Why have UK doctors been deterred from prescribing Avastin?BMJ 2015; 350 doi: https://doi.org/10.1136/bmj.h1654 (Published 01 April 2015) Cite this as: BMJ 2015;350:h1654
- Deborah Cohen, investigations editor, The BMJ
Despite widespread critical coverage in The BMJ and elsewhere, the dominance of expensive drug ranibizumab (Lucentis) over cheaper bevacizumab (Avastin) to treat wet age related macular degeneration (AMD) continues unabated in the UK.
New evidence uncovered by The BMJ raises questions about the legal and regulatory positions that have skewed clinical practice, fuelled drug costs for the NHS, and left doctors confused about what they can and can’t prescribe. But in recent weeks clinical leaders have begun to fight back. Over 100 clinical commissioning groups (CCGs) in England have written to the health secretary, NHS leaders, and the General Medical Council, urging a resolution. The current situation is “untenable,” they say. Allowing CCGs to use bevacizumab instead of ranibizumab could release £102m (€138m; $152m) a year for patient services.

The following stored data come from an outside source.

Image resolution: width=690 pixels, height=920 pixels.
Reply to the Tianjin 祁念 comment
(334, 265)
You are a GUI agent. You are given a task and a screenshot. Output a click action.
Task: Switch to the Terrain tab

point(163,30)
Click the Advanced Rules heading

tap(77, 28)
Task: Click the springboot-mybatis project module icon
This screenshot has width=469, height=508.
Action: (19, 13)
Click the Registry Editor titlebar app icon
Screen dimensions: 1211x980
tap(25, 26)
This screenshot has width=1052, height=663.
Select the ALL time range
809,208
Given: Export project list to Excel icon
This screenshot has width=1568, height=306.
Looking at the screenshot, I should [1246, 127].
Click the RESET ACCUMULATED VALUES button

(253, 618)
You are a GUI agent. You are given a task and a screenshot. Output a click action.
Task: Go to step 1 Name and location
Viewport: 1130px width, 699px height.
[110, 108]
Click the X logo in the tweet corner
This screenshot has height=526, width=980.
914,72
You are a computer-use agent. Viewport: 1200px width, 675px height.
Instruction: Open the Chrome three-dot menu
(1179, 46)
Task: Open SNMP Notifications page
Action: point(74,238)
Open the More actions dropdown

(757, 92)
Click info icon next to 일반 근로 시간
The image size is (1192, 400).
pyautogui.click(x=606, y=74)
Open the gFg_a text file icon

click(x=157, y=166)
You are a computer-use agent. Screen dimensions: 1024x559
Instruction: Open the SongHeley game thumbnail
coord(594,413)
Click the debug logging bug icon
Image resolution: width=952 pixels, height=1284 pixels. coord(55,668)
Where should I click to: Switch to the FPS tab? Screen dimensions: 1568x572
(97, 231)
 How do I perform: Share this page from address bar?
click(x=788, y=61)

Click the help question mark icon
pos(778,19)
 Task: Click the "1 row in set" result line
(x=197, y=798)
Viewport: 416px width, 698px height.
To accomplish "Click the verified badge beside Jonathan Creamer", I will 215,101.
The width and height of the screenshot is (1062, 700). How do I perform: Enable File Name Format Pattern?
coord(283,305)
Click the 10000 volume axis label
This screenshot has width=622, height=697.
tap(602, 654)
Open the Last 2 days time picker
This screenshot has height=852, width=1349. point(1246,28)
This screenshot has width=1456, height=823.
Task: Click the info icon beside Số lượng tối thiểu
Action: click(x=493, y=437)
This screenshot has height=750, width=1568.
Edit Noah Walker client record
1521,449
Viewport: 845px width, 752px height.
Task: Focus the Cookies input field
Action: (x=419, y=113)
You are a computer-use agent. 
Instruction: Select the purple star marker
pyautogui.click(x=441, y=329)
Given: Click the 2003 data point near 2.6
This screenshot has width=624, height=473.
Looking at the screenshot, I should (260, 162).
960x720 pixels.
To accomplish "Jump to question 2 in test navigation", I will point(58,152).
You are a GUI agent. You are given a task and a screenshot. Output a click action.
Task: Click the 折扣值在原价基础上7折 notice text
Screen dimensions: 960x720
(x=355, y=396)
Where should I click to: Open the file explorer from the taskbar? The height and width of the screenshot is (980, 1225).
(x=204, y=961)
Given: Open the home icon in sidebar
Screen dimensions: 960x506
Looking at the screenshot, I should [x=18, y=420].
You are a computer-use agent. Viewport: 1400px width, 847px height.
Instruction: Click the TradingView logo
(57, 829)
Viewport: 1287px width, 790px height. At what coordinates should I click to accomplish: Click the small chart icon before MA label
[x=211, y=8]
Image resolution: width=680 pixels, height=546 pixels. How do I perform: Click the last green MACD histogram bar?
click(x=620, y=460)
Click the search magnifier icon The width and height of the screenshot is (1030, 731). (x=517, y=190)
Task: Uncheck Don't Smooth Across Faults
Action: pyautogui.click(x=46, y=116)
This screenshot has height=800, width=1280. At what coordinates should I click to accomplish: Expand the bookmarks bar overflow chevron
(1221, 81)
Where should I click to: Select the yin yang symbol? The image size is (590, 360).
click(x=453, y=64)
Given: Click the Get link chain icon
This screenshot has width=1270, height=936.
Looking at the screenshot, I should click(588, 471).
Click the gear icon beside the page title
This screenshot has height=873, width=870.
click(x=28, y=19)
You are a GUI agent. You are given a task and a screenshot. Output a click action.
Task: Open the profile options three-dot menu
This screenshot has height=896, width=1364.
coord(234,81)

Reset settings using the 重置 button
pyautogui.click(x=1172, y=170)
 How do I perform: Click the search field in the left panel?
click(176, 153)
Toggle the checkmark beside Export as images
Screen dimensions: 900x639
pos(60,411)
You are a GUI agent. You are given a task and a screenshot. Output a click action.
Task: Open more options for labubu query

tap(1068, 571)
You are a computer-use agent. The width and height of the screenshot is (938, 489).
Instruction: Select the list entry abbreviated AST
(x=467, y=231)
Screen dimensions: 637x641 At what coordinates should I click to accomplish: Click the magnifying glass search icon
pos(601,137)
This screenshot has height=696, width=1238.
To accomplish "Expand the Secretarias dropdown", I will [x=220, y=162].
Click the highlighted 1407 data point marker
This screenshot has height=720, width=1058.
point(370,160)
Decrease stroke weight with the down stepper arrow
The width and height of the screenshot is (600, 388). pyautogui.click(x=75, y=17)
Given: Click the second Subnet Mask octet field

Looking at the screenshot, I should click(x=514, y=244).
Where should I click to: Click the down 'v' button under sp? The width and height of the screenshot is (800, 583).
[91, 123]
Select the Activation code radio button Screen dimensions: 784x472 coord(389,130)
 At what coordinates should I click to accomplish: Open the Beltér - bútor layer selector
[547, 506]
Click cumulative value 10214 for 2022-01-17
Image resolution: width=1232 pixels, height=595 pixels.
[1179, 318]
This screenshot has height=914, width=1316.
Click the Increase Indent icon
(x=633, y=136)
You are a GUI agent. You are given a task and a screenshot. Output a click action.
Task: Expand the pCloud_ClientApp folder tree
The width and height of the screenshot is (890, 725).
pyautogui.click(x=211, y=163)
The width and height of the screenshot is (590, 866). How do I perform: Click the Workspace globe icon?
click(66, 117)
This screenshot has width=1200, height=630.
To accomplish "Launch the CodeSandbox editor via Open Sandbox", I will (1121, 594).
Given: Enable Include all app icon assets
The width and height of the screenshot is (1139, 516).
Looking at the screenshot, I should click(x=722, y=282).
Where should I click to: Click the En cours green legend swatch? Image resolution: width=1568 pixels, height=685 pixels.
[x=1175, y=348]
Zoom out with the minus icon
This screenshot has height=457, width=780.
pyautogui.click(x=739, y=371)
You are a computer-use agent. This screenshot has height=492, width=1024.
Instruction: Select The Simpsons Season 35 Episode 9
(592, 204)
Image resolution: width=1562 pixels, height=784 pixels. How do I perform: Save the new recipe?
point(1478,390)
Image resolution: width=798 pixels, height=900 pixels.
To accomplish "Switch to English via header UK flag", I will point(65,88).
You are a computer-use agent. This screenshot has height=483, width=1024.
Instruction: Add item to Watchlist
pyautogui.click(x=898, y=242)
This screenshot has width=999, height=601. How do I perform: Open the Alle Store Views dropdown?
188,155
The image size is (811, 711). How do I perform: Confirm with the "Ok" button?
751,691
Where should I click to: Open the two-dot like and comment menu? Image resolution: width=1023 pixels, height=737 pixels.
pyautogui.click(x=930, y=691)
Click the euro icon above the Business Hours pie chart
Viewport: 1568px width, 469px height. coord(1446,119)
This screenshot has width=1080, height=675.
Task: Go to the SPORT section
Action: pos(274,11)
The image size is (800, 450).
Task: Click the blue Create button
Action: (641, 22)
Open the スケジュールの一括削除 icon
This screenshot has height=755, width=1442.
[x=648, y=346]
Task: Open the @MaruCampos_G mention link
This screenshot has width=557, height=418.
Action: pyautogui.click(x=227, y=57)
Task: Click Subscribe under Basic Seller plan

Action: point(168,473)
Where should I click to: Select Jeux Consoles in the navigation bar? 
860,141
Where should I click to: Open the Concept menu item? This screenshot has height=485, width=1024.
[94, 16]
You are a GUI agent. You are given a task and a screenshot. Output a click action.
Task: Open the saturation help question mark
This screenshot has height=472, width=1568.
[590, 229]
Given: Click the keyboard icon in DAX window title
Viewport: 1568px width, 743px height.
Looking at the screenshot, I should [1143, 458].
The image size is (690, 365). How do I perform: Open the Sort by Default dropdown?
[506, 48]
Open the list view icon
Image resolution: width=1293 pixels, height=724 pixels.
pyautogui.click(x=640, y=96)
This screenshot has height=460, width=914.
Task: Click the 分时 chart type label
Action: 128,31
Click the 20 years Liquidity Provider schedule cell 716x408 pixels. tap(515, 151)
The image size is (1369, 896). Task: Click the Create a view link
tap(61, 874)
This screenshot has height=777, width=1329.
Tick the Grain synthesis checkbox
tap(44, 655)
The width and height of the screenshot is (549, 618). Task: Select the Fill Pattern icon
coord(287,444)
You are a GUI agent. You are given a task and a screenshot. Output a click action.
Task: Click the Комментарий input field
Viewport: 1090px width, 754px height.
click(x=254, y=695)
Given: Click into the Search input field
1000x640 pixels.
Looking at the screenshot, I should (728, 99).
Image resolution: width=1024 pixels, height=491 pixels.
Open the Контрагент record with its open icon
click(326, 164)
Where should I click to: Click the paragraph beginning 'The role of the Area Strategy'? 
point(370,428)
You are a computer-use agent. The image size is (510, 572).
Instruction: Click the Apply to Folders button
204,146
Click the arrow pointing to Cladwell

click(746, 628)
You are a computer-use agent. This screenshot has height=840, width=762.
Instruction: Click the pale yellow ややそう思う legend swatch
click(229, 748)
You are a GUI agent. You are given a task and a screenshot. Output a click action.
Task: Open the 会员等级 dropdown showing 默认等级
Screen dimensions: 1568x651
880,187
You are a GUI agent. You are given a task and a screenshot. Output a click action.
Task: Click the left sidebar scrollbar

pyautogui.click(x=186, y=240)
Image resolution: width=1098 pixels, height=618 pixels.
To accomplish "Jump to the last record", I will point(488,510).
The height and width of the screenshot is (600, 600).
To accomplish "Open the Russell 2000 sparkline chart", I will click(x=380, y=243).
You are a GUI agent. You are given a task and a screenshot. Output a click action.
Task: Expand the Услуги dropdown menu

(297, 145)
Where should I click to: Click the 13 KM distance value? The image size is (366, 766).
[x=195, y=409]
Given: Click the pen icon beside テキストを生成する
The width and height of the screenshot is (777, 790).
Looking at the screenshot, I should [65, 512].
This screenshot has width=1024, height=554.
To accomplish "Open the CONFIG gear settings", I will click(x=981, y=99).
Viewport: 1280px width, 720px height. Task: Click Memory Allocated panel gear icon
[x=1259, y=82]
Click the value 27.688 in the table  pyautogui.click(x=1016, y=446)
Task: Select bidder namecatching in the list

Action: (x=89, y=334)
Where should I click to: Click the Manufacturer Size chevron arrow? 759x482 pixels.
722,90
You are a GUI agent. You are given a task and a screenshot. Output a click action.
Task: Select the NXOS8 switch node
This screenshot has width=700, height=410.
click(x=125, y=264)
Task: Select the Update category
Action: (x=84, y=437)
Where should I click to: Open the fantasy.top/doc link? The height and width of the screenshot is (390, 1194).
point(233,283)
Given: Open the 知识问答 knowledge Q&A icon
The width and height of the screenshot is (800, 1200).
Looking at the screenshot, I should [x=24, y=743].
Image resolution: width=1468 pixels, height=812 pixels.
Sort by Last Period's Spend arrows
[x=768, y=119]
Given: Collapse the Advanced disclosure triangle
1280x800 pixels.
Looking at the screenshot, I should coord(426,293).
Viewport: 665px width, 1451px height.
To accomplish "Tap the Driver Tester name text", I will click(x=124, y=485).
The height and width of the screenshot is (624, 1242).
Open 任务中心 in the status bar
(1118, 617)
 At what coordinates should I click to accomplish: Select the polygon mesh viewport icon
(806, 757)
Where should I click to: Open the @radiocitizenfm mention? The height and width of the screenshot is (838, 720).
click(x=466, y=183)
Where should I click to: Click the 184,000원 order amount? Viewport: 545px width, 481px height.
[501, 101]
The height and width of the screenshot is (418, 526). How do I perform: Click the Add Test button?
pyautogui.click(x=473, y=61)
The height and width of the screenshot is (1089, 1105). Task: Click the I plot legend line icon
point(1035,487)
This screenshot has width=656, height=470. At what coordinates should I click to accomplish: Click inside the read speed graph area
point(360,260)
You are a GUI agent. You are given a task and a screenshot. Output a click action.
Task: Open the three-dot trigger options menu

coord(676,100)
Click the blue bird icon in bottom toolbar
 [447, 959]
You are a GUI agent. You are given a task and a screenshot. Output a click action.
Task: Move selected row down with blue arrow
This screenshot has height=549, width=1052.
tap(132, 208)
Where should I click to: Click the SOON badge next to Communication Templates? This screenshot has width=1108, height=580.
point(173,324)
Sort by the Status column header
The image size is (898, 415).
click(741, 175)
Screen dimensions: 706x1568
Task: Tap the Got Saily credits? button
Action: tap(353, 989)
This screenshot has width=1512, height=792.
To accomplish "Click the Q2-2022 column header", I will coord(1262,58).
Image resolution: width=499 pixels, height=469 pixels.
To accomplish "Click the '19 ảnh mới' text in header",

The NHS spends £244m a year on ranibizumab, the second highest amount for any drug.1 However, research and development costs do not explain why ranibizumab is priced 10-20 times higher than bevacizumab, Philip Rosenfeld, professor of ophthalmology at the Bascom Palmer Eye Institute in Florida told The BMJ. He was involved in the early phase trials of ranibizumab and was one of those who pioneered the use of bevacizumab for wet AMD. He said bevacizumab is also more expensive to make than ranibizumab.